Ohio-based KeyCorp (KEY) has recently announced its plans to commence cost-curtailing measures with the aim of improving efficiency. The measures include closure of branches as well as job cuts.
The news of the cost containment plan follows the company’s solid second-quarter results, which included a 27.8% earning surprise. Stable non-interest income, continued improvement in credit quality and robust capital ratios were the primary highlights of the quarter. However, dwindling net interest income and escalating operating expenses slightly subdued the results
Actions To Be Taken
KeyCorp aims at reducing expenditures by $150–$200 million through the end of 2013. Moreover, it will start exploring newer opportunities for generating higher revenues. It plans to close around 50 units of its 1,000 plus strong branch network.
The first phase of the closure will involve 17 branches, all outside Cleveland. At the same time, KeyCorp plans to open new branches.
Layoffs are also expected, but there has been no official number provided. Moreover, KeyCorp plans to save money by consolidating office space and renting out some of these. Through all these activities, it aspires to achieve an efficiency ratio of 60-65%.
Sluggish macro economic growth, the persistent low interest rate environment, gradually increasing regulatory expenses as well as wary business outlook have contributed to an oppressive situation, which is likely to continue for sometime.

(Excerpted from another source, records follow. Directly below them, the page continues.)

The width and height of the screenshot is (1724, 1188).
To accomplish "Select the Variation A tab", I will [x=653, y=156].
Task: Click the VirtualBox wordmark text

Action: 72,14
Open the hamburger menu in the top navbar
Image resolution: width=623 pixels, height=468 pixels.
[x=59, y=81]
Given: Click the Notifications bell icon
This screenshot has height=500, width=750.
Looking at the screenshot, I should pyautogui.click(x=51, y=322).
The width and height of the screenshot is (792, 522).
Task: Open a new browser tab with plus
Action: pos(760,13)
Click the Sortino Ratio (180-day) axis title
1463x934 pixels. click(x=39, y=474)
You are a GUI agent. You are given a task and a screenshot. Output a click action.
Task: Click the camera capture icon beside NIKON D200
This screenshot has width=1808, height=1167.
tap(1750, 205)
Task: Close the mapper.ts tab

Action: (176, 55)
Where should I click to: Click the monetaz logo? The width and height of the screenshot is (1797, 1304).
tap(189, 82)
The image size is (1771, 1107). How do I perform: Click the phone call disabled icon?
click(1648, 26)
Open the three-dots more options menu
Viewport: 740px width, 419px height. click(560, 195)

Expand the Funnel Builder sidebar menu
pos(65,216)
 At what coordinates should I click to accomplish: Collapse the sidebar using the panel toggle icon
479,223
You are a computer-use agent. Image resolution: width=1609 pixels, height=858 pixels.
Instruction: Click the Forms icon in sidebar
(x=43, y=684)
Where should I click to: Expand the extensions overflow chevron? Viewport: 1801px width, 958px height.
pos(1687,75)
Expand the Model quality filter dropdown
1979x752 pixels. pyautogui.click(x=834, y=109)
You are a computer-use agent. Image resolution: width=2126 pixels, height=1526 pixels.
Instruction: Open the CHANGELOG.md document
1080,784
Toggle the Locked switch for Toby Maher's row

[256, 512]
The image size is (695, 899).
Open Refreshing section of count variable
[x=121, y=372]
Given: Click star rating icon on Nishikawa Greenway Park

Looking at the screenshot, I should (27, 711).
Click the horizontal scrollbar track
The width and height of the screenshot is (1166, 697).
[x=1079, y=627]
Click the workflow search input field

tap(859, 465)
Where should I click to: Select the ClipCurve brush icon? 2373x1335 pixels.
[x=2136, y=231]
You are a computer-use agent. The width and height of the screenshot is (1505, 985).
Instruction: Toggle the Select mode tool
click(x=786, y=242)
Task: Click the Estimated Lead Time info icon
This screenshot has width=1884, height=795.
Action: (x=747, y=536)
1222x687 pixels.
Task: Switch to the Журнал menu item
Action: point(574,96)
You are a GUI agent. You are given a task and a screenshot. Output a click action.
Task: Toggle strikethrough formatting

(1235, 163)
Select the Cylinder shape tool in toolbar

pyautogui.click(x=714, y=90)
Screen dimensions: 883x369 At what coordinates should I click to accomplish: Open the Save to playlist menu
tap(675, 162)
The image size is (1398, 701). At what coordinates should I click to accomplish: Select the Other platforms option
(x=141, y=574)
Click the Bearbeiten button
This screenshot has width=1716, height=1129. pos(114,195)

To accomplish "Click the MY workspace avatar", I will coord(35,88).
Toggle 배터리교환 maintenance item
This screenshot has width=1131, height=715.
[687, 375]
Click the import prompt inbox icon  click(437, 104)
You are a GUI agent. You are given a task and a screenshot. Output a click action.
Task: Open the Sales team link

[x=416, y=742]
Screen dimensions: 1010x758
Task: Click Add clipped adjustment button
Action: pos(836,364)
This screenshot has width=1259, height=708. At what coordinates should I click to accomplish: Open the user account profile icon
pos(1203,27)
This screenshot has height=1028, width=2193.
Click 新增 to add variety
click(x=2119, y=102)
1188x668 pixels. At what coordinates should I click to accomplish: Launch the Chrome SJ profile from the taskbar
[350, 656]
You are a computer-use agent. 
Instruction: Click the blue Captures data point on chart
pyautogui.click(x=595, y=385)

Due to this, it has become necessary for the companies to redesign their strategic set up to survive in a changing environment.
Initiatives of Other Banks
About two months ago, FirstMerit Corporation (FMER), a regional bank, announced cost-cutting measures. Other regional banks, including Huntington Bancshares Incorporated (HBAN) and Fifth Third Bancorp (FITB), are expected to follow suit. These banks have to resort to expansive efficiency measures in order to survive in the market amid the new business environment.
Besides these regional banks, big banks like Bank of America Corporation (BAC) have also come up with cost-cutting actions. In 2011, BofA announced – Project New BAC – a two-phased initiative with the primary aim of streamlining workflows and processes, aligning businesses and expenses more closely with the overall strategic plans and operating principles, and subsequently increasing revenues. Under Phase 1, the company announced nearly 30,000 job cuts and expects annual operating expenses to decline nearly $5 billion by 2014.
Likewise, in Phase 2, BofA would be laying off employees in Global Banking, Global Markets and Global Wealth & Investment Management segments. However, the reductions under Phase 2 are not expected to be as severe as in Phase 1.
Given the dismal economic scenario, reduction of expenditure and closure of non-core units are the only ways for the companies to survive these tough times. Considering this, it can be stated that KeyCorp’s measures are fully justified. However, this will increase the already high unemployment.
Currently, KeyCorp retains a Zacks #3 Rank, which translates into a short-term Hold rating. Considering the fundamentals, we also maintain a long-term Neutral recommendation on the stock.